## Extract
▽
Better Hope teen dies after ingesting substance

Mark Kirpaul
Mark Kirpaul

Mark Kirpaul– had been receiving death threats following alleged theft of cell phone

A 14-year-old Plaisance Community High School student Mark Kirpaul died on Saturday last after ingesting a poisonous substance following countless death threats from an unknown person. His relatives believe that he might not have voluntarily consumed the substance.

Another student of the school, a 13-year-old girl, has also been receiving threats and her parents have reported the matter to the police.

According to the children’s parents and relatives, the threats began following the reported theft of a female teacher’s cellular phone. Several efforts by Stabroek News to make contact with the teacher last evening proved futile.

And following a discovery among Kirpaul’s things after his death, relatives are questioning the nature of the relationship between Kirpaul and the teacher.

A post-mortem examination conducted on Kirpaul’s body yesterday showed that he had consumed a poisonous substance, which led to his eventual death. Samples were taken from the body to carry out further tests to identify the poison. Relatives were told that the results should be available in about two weeks.
△
## Stored records
▽
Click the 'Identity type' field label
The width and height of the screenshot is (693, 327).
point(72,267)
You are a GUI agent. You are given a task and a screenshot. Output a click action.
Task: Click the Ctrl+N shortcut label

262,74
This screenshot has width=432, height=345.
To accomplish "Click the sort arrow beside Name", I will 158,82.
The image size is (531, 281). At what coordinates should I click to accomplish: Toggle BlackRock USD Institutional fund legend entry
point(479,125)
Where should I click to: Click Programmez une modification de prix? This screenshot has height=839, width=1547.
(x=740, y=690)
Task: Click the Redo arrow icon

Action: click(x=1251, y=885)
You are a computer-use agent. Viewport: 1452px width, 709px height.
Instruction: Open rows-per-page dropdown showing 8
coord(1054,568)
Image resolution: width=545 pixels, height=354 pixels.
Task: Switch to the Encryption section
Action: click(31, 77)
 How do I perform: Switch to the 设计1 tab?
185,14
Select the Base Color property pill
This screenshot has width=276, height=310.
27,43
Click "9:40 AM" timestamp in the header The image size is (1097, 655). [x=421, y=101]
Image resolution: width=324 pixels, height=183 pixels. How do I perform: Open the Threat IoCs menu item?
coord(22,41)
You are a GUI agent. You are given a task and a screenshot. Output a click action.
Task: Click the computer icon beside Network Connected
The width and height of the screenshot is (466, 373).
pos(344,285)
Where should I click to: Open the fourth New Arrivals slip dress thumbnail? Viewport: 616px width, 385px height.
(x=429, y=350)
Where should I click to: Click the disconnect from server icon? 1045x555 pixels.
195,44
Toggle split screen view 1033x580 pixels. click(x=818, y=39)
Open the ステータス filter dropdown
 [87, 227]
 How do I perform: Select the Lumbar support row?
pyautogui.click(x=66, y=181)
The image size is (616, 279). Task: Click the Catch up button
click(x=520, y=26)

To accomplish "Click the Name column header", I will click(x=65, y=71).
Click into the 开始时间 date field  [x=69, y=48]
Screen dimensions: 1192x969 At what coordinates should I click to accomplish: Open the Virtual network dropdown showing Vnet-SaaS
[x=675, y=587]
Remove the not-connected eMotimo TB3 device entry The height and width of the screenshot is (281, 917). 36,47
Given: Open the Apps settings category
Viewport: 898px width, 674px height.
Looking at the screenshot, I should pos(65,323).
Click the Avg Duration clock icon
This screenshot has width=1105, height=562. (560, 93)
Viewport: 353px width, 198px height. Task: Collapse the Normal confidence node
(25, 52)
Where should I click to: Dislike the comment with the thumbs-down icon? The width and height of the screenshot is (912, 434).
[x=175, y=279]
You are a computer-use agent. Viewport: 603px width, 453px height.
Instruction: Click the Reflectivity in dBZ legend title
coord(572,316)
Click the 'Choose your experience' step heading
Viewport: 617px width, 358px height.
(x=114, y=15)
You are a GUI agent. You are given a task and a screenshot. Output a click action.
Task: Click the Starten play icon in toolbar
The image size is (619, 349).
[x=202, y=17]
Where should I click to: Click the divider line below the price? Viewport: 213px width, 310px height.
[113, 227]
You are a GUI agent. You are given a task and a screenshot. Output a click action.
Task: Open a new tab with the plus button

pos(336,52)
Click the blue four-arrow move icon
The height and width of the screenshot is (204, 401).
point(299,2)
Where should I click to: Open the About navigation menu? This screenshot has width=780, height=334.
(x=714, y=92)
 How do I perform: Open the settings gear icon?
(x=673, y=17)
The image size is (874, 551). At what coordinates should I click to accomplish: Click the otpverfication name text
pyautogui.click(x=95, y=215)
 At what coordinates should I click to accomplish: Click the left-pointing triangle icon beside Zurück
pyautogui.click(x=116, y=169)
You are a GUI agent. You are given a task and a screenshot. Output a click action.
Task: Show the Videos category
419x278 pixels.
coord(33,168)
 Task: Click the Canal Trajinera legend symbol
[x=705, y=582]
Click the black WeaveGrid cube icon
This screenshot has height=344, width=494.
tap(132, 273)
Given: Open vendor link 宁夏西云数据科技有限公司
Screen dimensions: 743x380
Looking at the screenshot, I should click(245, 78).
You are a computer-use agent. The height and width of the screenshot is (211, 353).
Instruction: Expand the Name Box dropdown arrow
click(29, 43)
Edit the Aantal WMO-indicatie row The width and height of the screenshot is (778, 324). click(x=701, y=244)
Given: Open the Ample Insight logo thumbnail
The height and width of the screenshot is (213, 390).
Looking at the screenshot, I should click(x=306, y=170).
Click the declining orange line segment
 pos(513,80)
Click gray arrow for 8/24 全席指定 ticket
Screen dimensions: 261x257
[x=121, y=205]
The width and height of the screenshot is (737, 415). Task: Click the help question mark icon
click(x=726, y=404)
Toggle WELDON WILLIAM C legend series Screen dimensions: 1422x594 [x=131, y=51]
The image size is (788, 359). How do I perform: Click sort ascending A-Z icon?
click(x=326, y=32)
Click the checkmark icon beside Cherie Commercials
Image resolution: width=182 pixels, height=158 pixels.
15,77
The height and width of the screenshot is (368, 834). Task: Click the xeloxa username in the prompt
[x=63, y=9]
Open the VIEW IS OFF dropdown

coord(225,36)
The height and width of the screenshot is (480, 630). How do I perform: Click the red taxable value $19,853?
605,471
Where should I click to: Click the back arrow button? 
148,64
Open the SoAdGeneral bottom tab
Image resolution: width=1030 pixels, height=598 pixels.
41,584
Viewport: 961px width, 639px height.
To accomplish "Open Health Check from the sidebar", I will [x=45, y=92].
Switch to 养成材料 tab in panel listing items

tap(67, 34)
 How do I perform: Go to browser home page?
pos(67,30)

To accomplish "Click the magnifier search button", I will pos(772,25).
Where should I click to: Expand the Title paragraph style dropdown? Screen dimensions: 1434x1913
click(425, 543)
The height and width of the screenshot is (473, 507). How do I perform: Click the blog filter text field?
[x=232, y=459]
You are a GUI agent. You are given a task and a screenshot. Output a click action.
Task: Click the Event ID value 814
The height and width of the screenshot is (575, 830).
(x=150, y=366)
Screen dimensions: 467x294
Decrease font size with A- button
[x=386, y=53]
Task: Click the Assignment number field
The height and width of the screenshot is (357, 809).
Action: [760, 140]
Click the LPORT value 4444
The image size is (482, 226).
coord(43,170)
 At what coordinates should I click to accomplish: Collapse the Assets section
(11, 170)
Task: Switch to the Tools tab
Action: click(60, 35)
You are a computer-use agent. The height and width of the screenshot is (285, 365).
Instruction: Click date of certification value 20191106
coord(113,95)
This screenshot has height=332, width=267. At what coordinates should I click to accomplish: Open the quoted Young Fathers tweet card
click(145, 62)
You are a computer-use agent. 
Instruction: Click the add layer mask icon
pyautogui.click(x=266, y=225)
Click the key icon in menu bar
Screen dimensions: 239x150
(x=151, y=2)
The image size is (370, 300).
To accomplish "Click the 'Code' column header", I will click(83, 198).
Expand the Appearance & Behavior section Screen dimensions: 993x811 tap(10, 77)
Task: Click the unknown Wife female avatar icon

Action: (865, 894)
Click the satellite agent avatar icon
△
## Exercise requirements
Please copy the article above about the Better Hope teen's death, starting at "And following a" and ending at "and the teacher.".

## Response area
And following a discovery among Kirpaul’s things after his death, relatives are questioning the nature of the relationship between Kirpaul and the teacher.